Si on est assez récalcitrant à offrir une sépulture à Michel Déon, à la mairie de Paris, on enterre en revanche tous les jours la syntaxe, quitte à susciter en retour des scènes néopaïennes assez cocasses, puisque si le printemps, ainsi que c’est formulé, fête lui-même son retour (le grand, parce qu’il y en a un petit, mais si minime que nul ne le remarque), on imagine spontanément un gros bonhomme vert au sourire niais nous tendre une main boueuse : « Salut, je suis Printemps, je fête mon retour, je n’en reviens toujours pas de reparaître chaque année à l’équinoxe. » On notera que non seulement cette divinité est assez stupide pour s’extasier de sa routine comme s’il s’agissait d’un événement notable, mais également pour s’honorer elle-même, attitude pour le moins contreproductive si l’on prétend agréger des sectateurs. Quoi qu’il en soit, cette faute de français a la valeur d’un lapsus révélateur, c’est tout l’inconscient religieux de l’époque qui transparaît avec elle.

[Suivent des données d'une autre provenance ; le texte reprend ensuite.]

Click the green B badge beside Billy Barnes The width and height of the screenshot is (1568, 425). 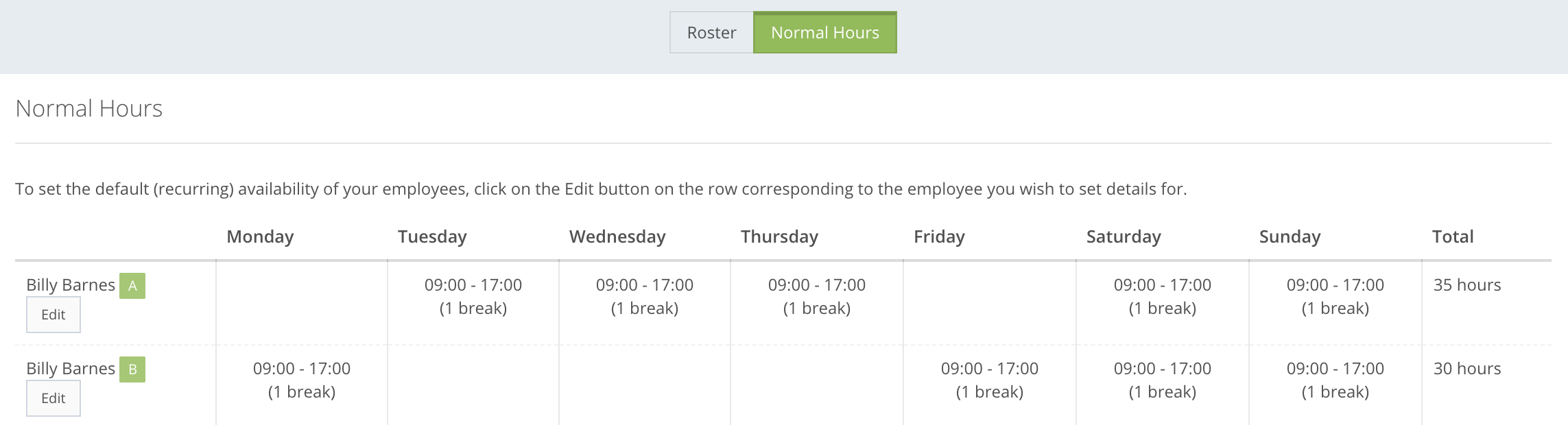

En effet, quoi qu’elle se prétende agnostique, notre époque est en réalité tautologique. Ce n’est pas tant qu’elle ne fête plus des dieux dont elle douterait de l’existence, qu’elle fête la fête en soi, qu’elle se bâfre parce que c’est bon de se bâfrer, qu’elle communie dans des lynchages qui certifient le Bien par l’exécration spontanée d’une figure occasionnelle du mal ; ce n’est pas tant qu’elle ne croit en rien qu’elle croit en elle-même, sans raison, en dépit du bon sens, et par un dogme si dogmatique qu’elle ne songe même pas à le formuler.

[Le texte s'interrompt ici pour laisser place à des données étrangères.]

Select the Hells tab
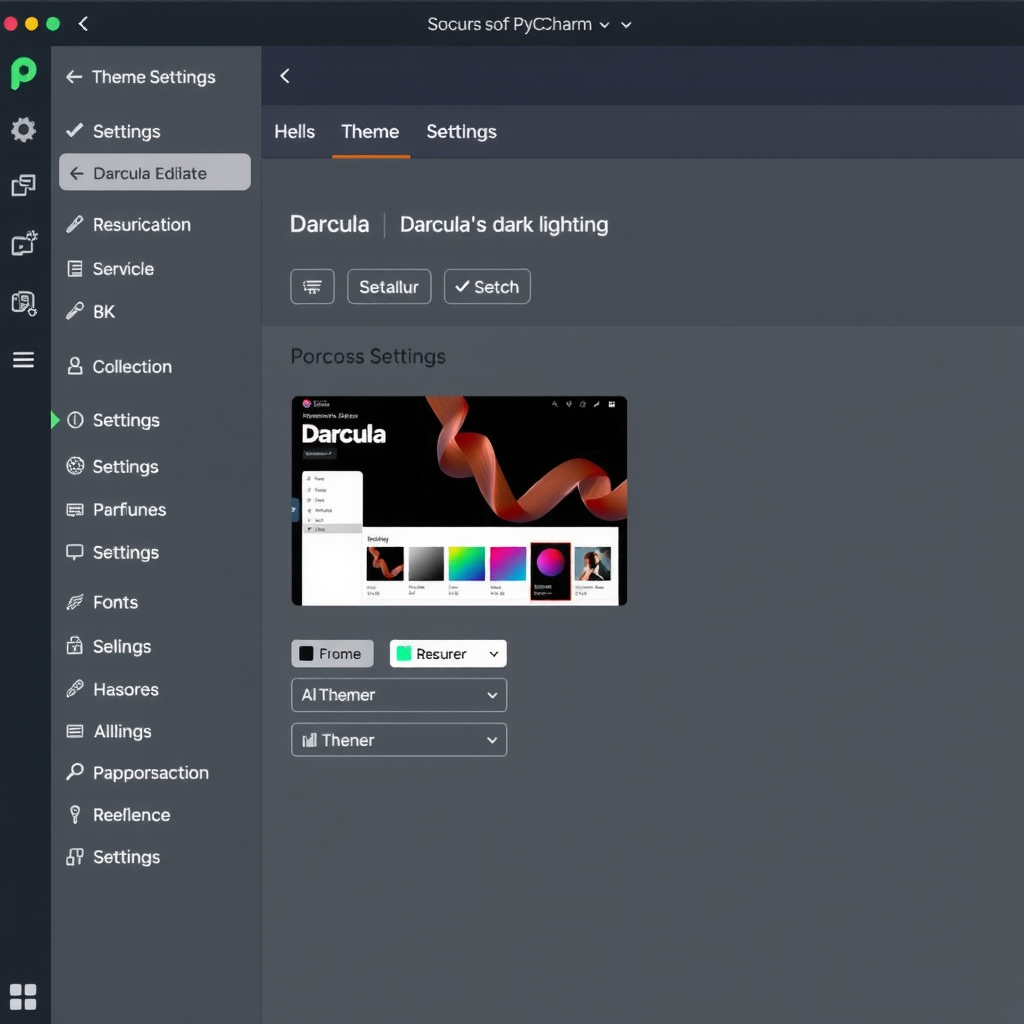Image resolution: width=1024 pixels, height=1024 pixels. pyautogui.click(x=294, y=132)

La culture, c’est quand l’océan est noir, quand le poète s’arme, quand le spectacle se fait prière, quand la crise est totale et que, pourtant, bien qu’inespéré, quelque chose luit.

Court-circuit général, grand aplatissement, dont l’un des plus flagrants symptômes peut se voir au cœur-même du Spectacle, dans le talk-show le plus retentissant de France, où, sous la férule de Laurent Ruquier, Christine Angot, en pleine lumière, s’aveugle en public, cette femme qui, quoique ses livres témoignent contre elle, est écrivain pour la raison essentielle qu’elle ne cesse de le répéter en se pâmant depuis vingt ans, et qui affirme émission après émission, sur tel ou tel sujet, que « Écrire, ce n’est pas ça ! » (Certes, mais qu’est-ce ?) ou que « Bon, voilà ! », sans qu’elle ne trouve jamais nécessaire d’illustrer ses constats arbitraires et redondants du moindre argument sensé, et comme si sa sincérité furibarde était le gage d’autre chose que de son hystérie chronique.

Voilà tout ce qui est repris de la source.